Addison drug dealer gets 15 years for shooting over $550 debt
An Addison drug dealer was sentenced Thursday to 15 years in prison for shooting at point-blank range a man who owed him $550.
Martin Tapia-Aguilar, 26, pleaded guilty last month to aggravated battery in connection with the Feb. 3, 2009, shooting on the 400 block of South Addison Road. He had faced up to 30 years.
Addison police Gangs Investigator Jose Gonzalez testified Tapia-Aguilar approached the victim outside a local business, put a semiautomatic handgun to his head, and demanded repayment of a $550 debt.
When the victim, then 28, told Tapia-Aguilar he didn’t have the money — and subsequently refused to hand over his car keys — the defendant forced him into a minivan waiting nearby with two other armed men inside, Gonzalez said. At some point, the gunmen began arguing. and the victim attempted to flee.
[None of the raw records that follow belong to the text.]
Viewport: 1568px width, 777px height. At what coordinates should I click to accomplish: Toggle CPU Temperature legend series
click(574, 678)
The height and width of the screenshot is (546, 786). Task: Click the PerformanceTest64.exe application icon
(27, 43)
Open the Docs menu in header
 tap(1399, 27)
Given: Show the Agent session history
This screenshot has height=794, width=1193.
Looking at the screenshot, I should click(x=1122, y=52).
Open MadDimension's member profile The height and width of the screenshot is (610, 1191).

Gonzalez said Tapia-Aguilar stopped the victim by grabbing the hood on his sweatshirt. The victim then slipped out of the shirt, at which point Tapia-Aguilar opened fire.
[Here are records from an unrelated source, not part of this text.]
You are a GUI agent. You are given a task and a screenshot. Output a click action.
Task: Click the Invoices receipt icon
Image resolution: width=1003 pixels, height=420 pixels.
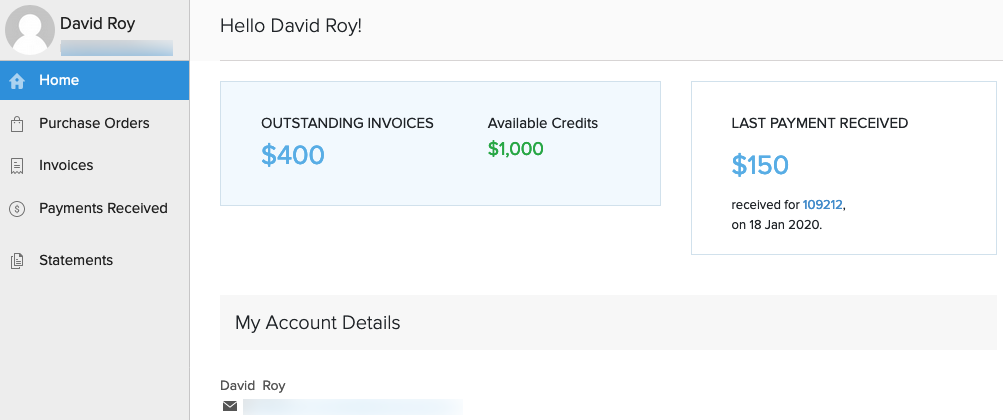[17, 166]
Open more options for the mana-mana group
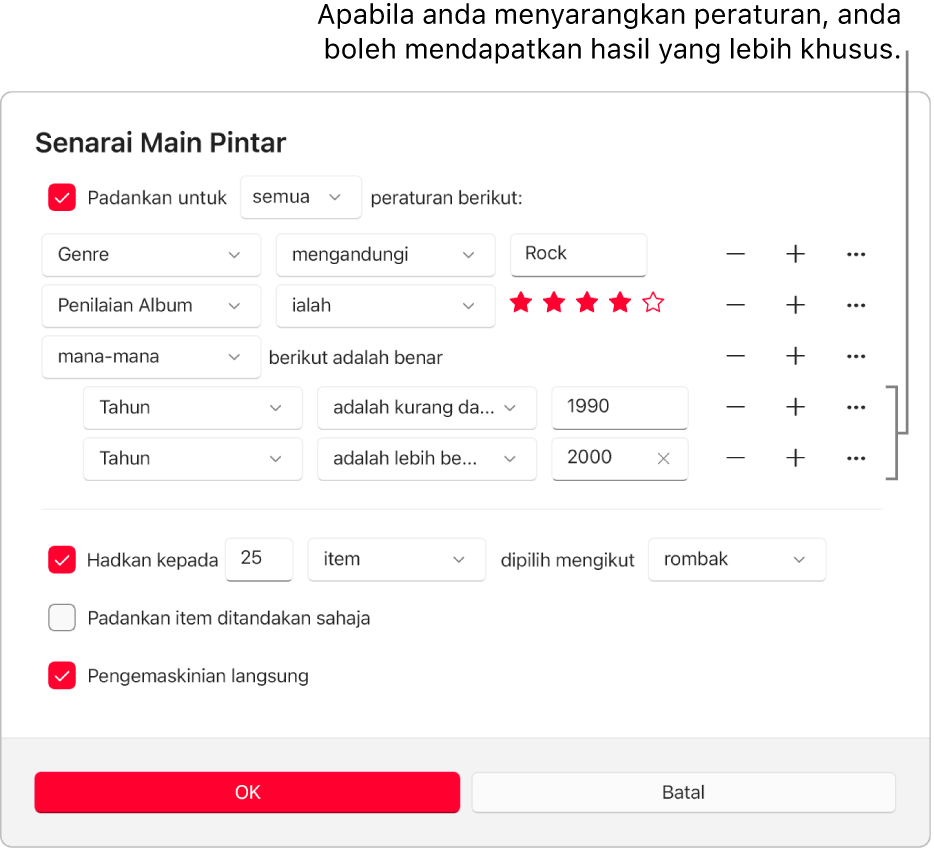Image resolution: width=934 pixels, height=849 pixels. point(856,356)
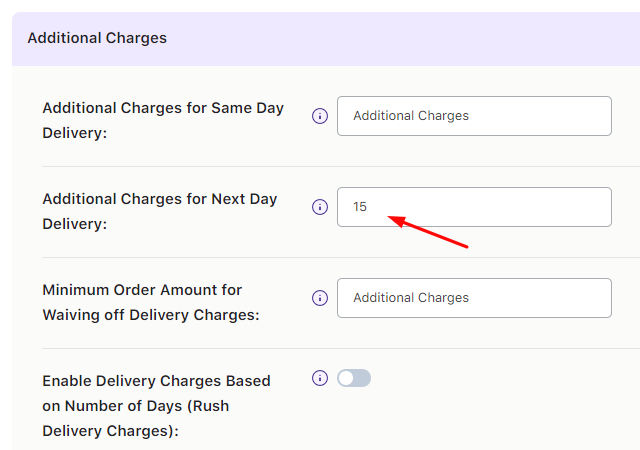Select the Minimum Order Amount for Waiving label

[x=150, y=302]
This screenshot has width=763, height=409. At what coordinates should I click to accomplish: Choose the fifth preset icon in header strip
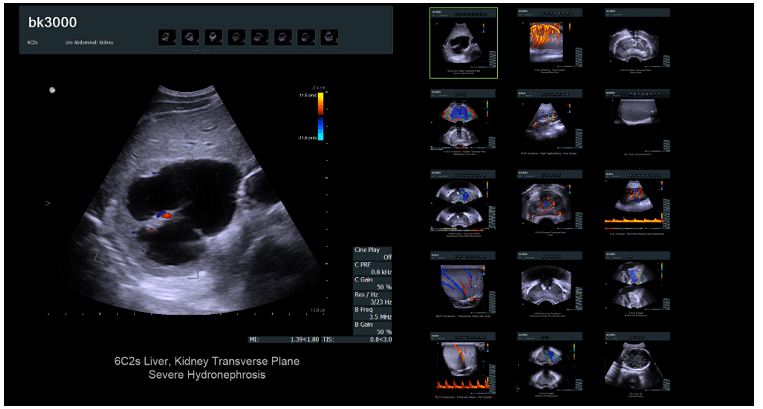259,37
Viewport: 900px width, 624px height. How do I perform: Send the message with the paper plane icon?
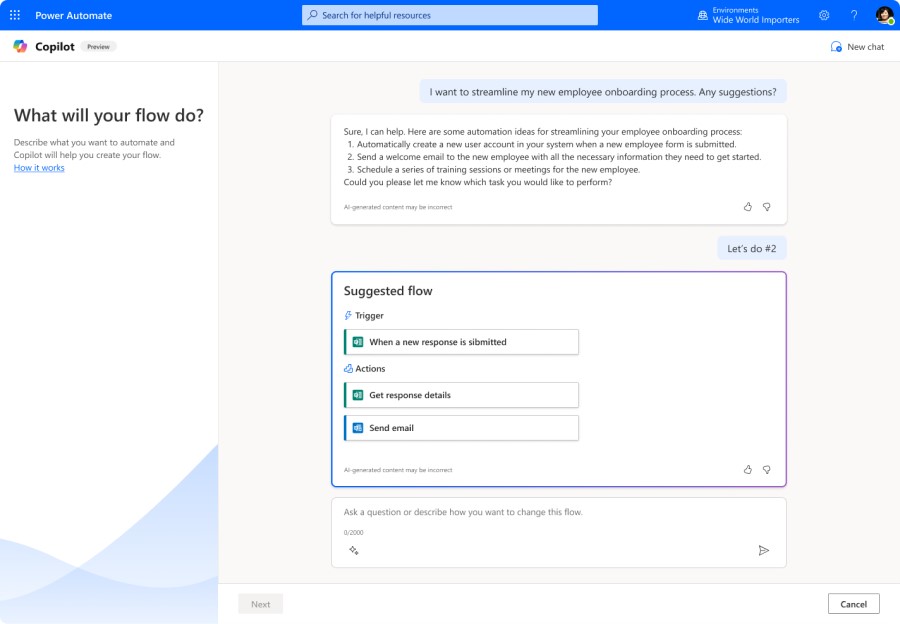pos(764,549)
Police arrived moments later to find the victim with gunshot wounds to the chest and left arm. “He thought he was going to die,” Gonzalez said Thursday.
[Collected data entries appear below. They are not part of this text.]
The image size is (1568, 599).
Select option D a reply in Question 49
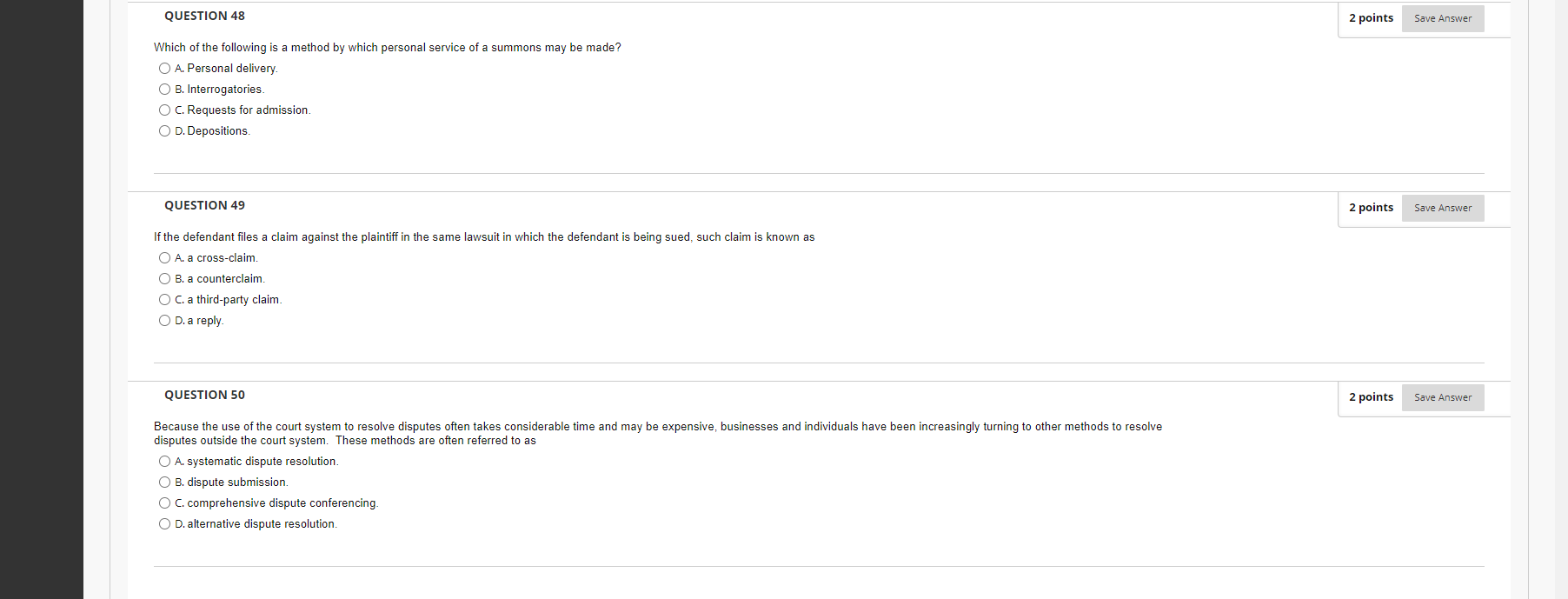click(164, 320)
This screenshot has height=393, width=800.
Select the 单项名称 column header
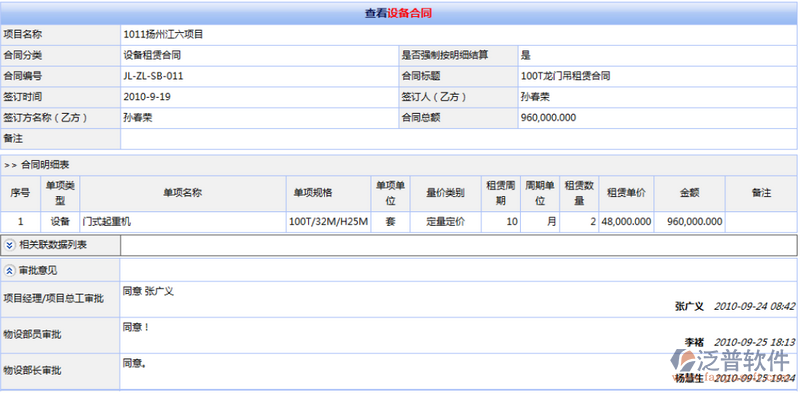point(183,193)
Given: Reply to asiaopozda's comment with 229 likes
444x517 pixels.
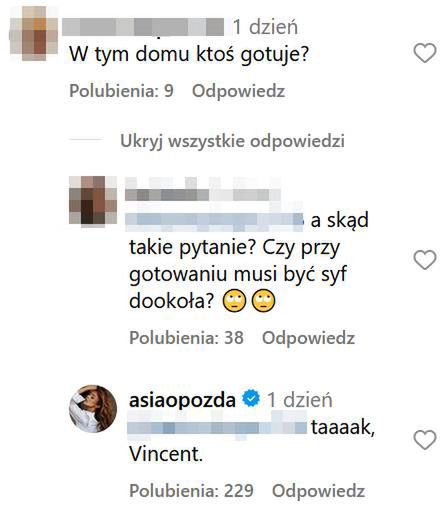Looking at the screenshot, I should (318, 491).
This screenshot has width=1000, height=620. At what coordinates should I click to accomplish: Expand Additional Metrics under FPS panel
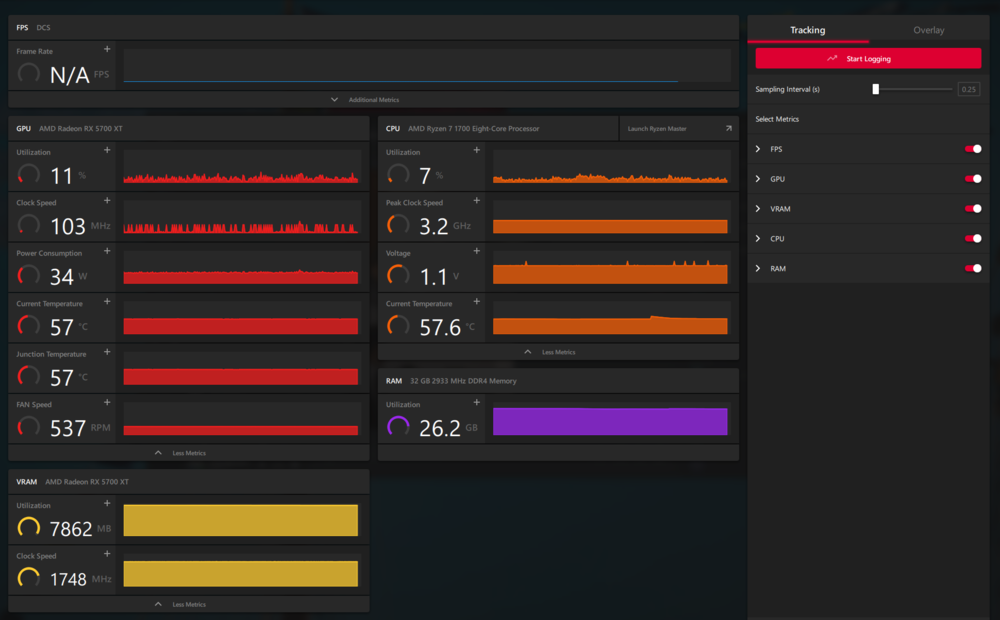point(366,100)
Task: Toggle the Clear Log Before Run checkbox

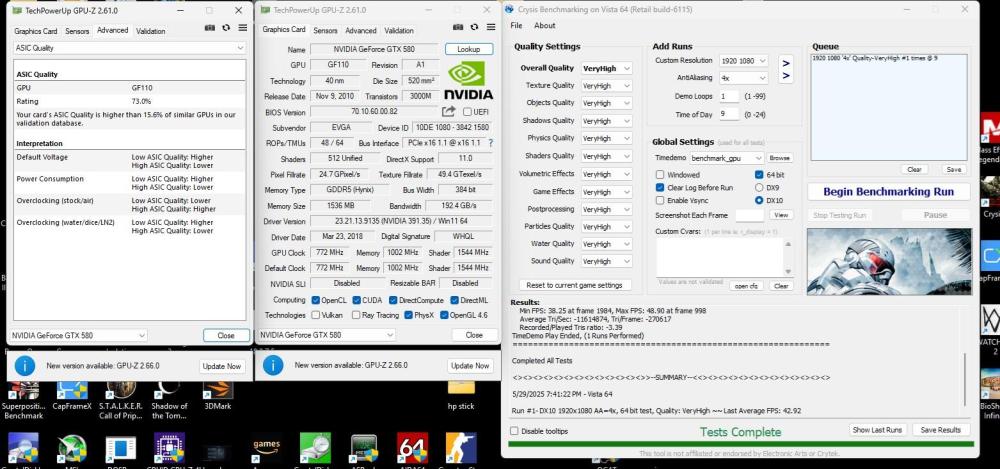Action: 660,187
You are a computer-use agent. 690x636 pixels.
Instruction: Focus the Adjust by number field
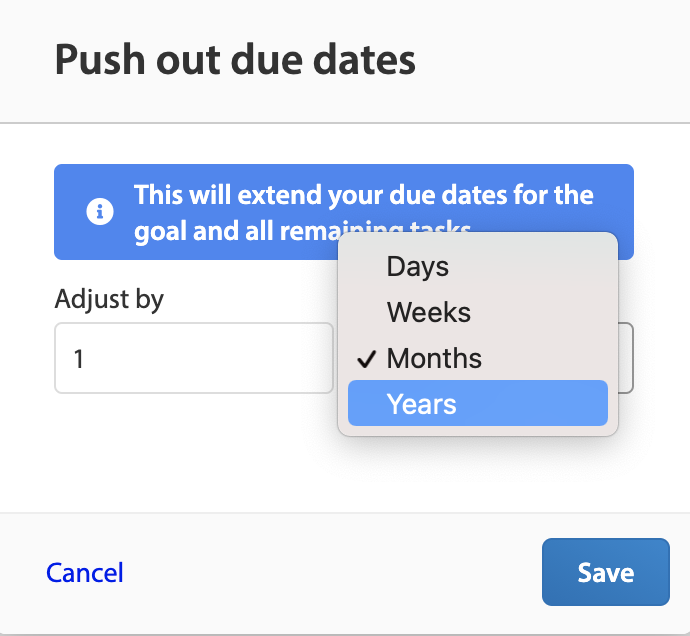pos(194,358)
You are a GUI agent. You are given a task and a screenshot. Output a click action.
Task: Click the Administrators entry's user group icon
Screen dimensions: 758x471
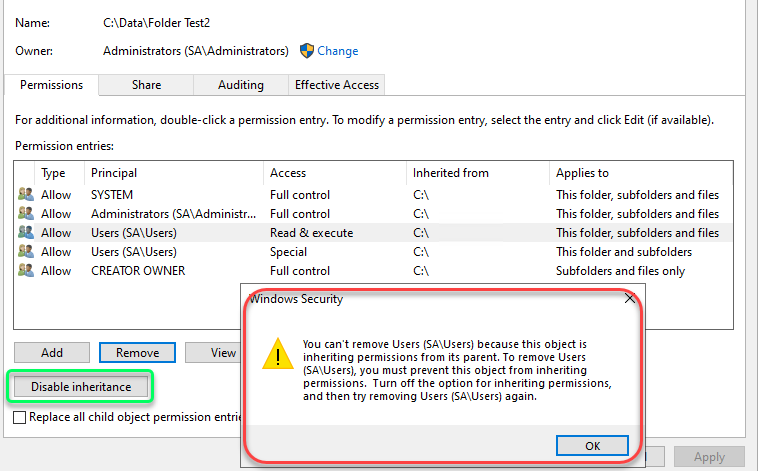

After the shooting, Gonzalez said, Tapia-Aguilar fled to California, where he was arrested in early March. He was later extradited to DuPage and charged with attempted first-degree murder.
Authorities said the shooting happened while Tapia-Aguilar was under investigation for dealing cocaine to undercover officers. Gonzalez said the victim, who was hospitalized for several days, identified the defendant in a photo lineup, and Tapia-Aguilar eventually confessed.
At sentencing Thursday, the defendant asked for leniency, saying he had found God and was working to better his life through educational and spiritual programs in jail.
“I’m very sorry for what happened that day,” he said. “I am not an aggressive person, and had never acted in that manner before. Nevertheless, I hurt somebody. I agree I’ve got to go to prison. I just want the opportunity to show I’m not a bad person.”
Assistant State’s Attorney Audrey Anderson, who sought a 19-year term, said Tapia-Aguilar illegally immigrated to the U.S. with his family as a teen, and has since spent his time here using stolen identities as his own, driving without a valid license, and dealing hard drugs.
“Since coming here,” she said, “the defendant has not really done anything legally.”
Judge Kathryn Creswell noted the seriousness of the shooting, as well as Tapia-Aguilar’s flight to California and criminal background, in sentencing him to 15 years. Working in his favor, she said, was the fact that he pleaded guilty, accepted responsibility, and has been working to “better himself” while in custody. By law, Tapia-Aguilar must serve nearly 13 years before he will be eligible for parole. He was given credit for about two years in the county jail.